Described as "a modern adaption of Antigone in the year of the Olympics" this reworking of the classical Greek play, directed by Theatro Technis founder George Eugeniou, is staged in direct response to the current political and economic crisis in Greece. One wall of the foyer is plastered with newspaper cuttings of contemporary news reports and scrawled with the slogan "Respect existence or expect resistance".
The audience enters to find what appear to be kids playing a game in a schoolroom; the play has been topped and tailed to present it as the dress rehearsal of a school show. When the game is halted and they rush off to get ready for the performance, a montage is presented of images of events in Greece, demonstrators and police in confrontation as the Greek people protest against the strictures being imposed upon them.
Against the sound of unrest and political protest, a woman appears whom we will later recognize as Antigone. She piles the schoolroom chairs into a cave-like structure, crawls inside and hangs herself with her own scarves. Is this self sacrifice to preserve the state or in protest against it? Or an image for the way in which Greece has too many times torn herself apart? Or should we simply take it in the same way as those renaissance theatre dumb shows that gave a foretaste of the plot?
However you read it, it is a powerful image which gives way to darkness through which advance diagonal lines of black suited figures that intersect as they cross the stage to the ominously militaristic sound of composer / sound designer Aristarchos Papadopoulos's music. Eugeniou certainly knows how to build tension and expectation. These figures reassemble as the chorus, whom ruler Creon identifies as men who have always been reliable supporters of the State.
The production separates the choral passages from the action, most of them starting with the chorus ranged on the raised end of the playing space and after a few notes of music coming forward. It is a formal approach that seems very Brechtian, though its effectiveness is marred by some occasionally very busy movement; in one section in particular, the actors accents (many of them are Greek) make the text difficult for English ears to understand against some very forceful music which has not been composed to match the speech patterns.
The story of one young woman's defiance of authority by giving funeral rites and token burial to a brother who has led an army against Thebes and whose corpse it is therefore decreed should be left exposed outside the city walls is told in a straightforward way. Its presentation is tightened by some judicious cuts, but there is no attempt to impose some directorial concept so it comes over simply and clearly despite some variation in the quality of the performances.
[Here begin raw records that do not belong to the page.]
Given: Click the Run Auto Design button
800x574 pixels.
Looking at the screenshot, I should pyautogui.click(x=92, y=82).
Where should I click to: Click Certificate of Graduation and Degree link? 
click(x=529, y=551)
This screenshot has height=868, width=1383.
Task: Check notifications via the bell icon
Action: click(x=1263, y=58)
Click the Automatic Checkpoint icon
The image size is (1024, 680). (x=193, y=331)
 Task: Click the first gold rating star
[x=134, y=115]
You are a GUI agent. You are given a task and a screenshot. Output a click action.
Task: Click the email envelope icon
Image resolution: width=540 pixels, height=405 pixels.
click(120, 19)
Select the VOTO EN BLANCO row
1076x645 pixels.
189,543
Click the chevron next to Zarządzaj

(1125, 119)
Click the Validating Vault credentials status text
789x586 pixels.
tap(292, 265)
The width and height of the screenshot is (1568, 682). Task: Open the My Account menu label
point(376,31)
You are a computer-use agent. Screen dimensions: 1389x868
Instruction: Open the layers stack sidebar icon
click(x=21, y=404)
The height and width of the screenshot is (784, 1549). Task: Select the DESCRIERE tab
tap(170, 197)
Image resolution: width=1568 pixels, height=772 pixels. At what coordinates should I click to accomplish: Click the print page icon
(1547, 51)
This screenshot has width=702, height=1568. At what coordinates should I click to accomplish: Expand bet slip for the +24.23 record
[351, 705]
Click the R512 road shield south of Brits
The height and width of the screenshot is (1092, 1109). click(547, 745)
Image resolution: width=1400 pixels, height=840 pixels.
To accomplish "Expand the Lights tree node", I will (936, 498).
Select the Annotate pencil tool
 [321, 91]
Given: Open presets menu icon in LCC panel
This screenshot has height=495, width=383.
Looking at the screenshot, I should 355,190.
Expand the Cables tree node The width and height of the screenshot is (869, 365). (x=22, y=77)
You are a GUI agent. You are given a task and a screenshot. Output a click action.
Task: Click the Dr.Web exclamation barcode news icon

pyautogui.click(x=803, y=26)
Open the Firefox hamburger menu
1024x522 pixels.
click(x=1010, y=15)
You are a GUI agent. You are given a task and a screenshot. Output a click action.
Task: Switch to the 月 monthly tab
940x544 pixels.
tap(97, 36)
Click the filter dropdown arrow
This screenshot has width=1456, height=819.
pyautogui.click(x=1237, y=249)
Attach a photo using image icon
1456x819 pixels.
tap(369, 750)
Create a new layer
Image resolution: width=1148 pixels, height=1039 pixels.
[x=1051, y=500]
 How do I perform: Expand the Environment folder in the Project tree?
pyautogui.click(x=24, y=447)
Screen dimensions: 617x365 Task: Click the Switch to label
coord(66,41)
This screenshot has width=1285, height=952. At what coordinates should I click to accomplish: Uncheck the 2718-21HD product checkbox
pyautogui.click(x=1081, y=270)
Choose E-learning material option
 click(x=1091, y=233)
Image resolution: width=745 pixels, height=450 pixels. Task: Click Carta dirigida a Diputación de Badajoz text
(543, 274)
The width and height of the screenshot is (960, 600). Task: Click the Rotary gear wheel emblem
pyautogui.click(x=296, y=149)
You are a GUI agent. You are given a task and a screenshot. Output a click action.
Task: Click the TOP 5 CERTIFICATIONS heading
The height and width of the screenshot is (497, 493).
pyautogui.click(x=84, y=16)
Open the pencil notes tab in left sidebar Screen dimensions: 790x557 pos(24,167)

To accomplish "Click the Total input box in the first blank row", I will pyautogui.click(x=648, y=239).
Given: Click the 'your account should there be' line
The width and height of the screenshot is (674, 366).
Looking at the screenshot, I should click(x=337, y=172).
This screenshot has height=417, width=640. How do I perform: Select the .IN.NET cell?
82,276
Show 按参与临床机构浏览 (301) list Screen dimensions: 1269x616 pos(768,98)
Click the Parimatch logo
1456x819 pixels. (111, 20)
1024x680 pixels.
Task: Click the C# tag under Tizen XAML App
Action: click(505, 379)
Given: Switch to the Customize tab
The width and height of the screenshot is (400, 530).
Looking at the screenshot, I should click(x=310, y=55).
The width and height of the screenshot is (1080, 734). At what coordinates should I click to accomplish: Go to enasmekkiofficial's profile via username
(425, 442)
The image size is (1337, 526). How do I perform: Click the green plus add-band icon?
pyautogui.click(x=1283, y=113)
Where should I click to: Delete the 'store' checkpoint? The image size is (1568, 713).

As Creon, David Middleton presents a pragmatic politician—this is a man who has worked out everything he says beforehand—only towards the end of the play when the horror of what has happened hits him does he become a human being with feeling, a change which is the more effective in contrast to his earlier over-conscious delivery. We have already seen Tania Batzoglou play Antigone in the company's production of Oedipus at Colonnus, now she gives her added passion while Leo Ashizawa repeats the wheezy Tiresias he presented us with in Oedipus Tyrannus, though he makes the blind seer older and less impassioned.
There is a good Haemon from Nikos Poursanidis, just the kind of good looking, strong minded young man you would expect of Antigone's fiancé and however dutiful a son ready to outface his father. The messenger who brings Creon news of Antigone's lawbreaking is one of those roles that is a gift to an actor. You can make your mark with a single entrance with this ordinary soldier, really worried at bringing bad news to his ruler. It can be very amusing, by contrast heightening the tragedy, though this production underplays that element. Dimitri Raftopoulos concentrates on his confusion, walking backwards and using a delivery that sometimes blurs the sense. I did not think it worked.
In Antigone, Sophocles presented us with what might be considered the first protest play and I quite see why George Eugeniou wanted to produce it now. It is not a parallel to contemporary events but it does echo that spirit of defiance and cry for justice of a society that too often has been under the heel of dictatorial regimes.